大して力は入れてないもののノクスの体は宙に浮いてぶらぶらしている。そして少し苦しそうだった。そんなノクスをパリスは地面に降ろしてやる。ノクスは苦しさから解放され、ほうっと息を吐いてその場に座り込んだ。同じようにパリスも腰を下ろした。パリスが座るのを待ってからノクスはその場にごろんと寝転がり口を開けた。

「パリちゃん、つよいね」
「当たり前だ、本業だぜ!」
「ふいうちでも?」
「不意打ちでも」

ノクスが発する言葉は全て平仮名になって聞こえるなあと、パリスはこそっと笑う。それを当人は知ってか知らずか、うーんと伸びをした。
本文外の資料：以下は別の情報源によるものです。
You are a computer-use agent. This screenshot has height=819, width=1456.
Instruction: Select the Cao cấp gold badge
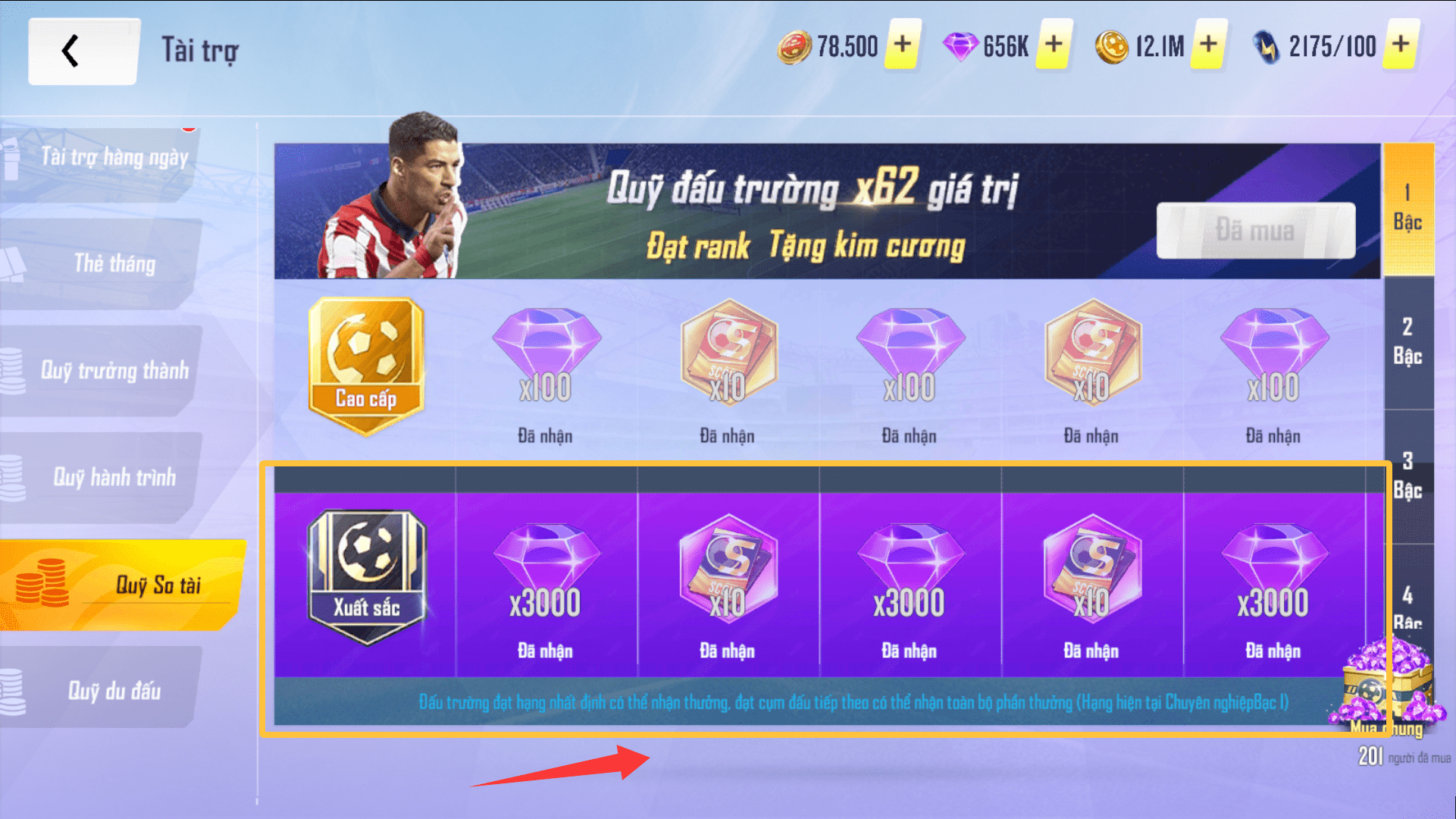click(x=366, y=366)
「あーあ、いつか、パリちゃんをたおせるくらいに、つよくなりたーい!」
「素手でか?」
「うん、そう!」

この歳の女の子にしては充分強いのに、と言いかけたがまあそれもありだと思い直して黙っていることにした。パリス的に剣を持ったり物騒な格好をしているより、有りの侭の姿で居てほしいというのも事実だった。

「ねーえ、パリちゃん」
「なんだ?」

雲一つない空を見上げながら答える。日が暮れるのが早くなってきたと肌で感じれるこの時期は、天が高くて風が気持ちいい。きっとノクスも同じことを考えているのだろう、パリスがノクスをちらっと見ると目尻に皺を作って幸せそうに微笑んでいた。

「なんでもなーい」

くすくすとノクスが笑った。とても、微睡みたくなる午後のこと。